Tulang-belulang dan potongan-potongan pakaian mereka dikuburkan sendiri-sendiri oleh anggota keluarga yang masih hidup setelah lebih dari tiga dekade mayat mereka berada di kuburan massal tanpa nama.
Tidak ada angka resmi berapa banyak orang meninggal karena kelaparan dan penyakit yang tidak diobati di desa-desa percontohan.
Namun menurut sebuah laporan berjudul Recovery of Historic Memory yang disiapkan oleh Gereja Katolik Roma, korban berasal dari 45 desa lebih dan Santa Avelina hanya salah satu diantara desa percontohan itu.
Jose Suasnavar, direktur eksekutif berkata dari 7.000 mayat dari perang yang telah digali, sekitar 1.000 mayat pengungsi dari desa percontohan.

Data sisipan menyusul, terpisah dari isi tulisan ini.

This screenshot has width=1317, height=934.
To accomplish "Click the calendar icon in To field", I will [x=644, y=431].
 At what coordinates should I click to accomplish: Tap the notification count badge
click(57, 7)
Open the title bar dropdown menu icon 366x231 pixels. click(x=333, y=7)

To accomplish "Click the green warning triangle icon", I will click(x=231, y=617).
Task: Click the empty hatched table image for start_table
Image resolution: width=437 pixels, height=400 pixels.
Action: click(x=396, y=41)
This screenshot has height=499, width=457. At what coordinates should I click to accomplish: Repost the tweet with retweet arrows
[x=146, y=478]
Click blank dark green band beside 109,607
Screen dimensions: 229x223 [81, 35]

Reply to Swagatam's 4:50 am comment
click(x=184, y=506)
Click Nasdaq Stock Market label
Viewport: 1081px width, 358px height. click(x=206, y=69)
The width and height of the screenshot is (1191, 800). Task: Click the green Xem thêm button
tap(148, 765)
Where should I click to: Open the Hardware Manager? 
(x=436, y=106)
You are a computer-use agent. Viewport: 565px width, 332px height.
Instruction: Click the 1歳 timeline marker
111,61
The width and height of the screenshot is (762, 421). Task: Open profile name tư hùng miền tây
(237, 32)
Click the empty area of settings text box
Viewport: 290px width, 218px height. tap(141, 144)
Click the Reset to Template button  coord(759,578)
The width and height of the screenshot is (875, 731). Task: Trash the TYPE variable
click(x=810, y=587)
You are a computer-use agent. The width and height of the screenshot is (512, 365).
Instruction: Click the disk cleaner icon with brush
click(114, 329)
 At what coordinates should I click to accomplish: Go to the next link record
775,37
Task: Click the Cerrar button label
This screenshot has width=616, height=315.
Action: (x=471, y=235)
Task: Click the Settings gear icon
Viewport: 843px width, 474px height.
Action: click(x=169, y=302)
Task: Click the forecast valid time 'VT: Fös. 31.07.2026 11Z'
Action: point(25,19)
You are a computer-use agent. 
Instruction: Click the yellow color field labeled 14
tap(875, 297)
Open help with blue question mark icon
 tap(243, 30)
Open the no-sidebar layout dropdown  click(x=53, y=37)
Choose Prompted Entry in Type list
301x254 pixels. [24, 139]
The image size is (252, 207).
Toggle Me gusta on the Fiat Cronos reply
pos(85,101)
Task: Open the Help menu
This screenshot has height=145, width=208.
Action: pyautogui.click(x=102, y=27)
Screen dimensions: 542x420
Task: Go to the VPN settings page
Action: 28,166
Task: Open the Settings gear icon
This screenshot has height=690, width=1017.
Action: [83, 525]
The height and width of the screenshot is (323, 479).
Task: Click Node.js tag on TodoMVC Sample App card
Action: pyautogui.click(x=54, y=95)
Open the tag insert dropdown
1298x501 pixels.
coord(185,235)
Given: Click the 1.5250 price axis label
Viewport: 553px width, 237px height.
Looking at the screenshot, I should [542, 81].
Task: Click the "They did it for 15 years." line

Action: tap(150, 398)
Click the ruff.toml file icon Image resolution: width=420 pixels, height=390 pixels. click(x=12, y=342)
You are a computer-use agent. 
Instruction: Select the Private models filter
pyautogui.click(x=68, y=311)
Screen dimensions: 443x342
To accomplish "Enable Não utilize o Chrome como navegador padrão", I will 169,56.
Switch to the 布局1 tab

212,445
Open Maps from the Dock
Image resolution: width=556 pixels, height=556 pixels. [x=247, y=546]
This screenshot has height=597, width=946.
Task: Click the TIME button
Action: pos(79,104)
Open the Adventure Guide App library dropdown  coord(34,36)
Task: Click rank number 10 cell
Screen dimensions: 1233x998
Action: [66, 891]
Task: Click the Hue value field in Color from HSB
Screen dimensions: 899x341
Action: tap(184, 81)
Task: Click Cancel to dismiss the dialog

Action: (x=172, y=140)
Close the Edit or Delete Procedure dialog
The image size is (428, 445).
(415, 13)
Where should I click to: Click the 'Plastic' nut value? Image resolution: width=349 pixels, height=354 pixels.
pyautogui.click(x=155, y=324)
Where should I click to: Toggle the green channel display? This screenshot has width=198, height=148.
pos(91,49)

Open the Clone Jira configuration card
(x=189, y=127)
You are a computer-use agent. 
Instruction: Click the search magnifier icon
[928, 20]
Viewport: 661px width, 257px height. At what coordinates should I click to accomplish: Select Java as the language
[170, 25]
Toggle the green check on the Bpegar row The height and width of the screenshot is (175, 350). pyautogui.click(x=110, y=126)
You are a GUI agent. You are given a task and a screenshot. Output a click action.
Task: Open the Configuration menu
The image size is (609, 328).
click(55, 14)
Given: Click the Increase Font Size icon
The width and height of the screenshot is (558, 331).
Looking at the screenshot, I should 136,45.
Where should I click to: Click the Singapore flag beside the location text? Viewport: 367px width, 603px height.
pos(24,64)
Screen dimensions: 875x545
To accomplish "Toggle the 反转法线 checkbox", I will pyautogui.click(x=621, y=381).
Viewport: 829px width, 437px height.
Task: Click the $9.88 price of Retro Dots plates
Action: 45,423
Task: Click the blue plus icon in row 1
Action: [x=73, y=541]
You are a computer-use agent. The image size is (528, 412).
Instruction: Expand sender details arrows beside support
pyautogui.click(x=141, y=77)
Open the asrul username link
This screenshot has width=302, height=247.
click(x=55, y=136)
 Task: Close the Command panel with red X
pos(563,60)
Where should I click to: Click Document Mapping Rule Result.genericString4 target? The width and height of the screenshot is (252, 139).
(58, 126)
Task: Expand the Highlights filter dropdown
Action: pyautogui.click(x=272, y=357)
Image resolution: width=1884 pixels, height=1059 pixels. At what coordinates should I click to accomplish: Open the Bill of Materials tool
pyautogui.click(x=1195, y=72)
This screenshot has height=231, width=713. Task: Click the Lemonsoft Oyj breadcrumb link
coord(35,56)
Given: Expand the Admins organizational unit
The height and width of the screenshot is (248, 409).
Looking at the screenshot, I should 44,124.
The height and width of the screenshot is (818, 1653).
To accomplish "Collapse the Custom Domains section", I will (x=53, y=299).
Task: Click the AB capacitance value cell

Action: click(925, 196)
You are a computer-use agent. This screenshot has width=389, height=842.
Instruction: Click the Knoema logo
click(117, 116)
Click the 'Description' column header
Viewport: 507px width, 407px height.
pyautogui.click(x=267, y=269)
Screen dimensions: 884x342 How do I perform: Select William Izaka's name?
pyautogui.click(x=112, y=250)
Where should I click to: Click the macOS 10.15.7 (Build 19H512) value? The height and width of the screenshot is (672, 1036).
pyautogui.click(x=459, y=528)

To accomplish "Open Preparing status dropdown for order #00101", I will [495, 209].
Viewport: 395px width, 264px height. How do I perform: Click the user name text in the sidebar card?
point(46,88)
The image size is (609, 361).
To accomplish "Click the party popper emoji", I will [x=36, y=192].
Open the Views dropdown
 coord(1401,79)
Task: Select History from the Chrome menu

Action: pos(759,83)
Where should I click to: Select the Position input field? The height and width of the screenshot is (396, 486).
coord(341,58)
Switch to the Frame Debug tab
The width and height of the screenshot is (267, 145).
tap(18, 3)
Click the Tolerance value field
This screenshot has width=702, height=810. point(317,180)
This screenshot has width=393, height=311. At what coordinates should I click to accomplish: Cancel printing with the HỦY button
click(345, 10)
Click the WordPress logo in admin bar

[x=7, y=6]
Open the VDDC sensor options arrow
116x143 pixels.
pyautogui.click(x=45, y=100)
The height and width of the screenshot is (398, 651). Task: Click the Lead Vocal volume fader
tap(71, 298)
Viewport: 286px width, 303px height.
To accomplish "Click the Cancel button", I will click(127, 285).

Laporan The Catholic menjelaskan bahwa selain kurangnya perawatan medis, kelaparan mungkin menjadi salah satu penyebab kematian di Santa Avelina dan desa percontohan lainnya.
Tentara yang mengawasi desa percontohan tersebut harusnya bertanggung jawab untuk menyediakan makanan bagi penduduknya.
Sejak penggalian di Santa Avelina dimulai, para ahli telah mengidentifikasi 108 korban melalui tes DNA atau melalui benda-benda pribadi yang dikenali oleh anggota keluarga.
Pengembalian mayat kepada keluarganya diiringi dengan membawa bunga dan penyalaan lilin seperti tradisi.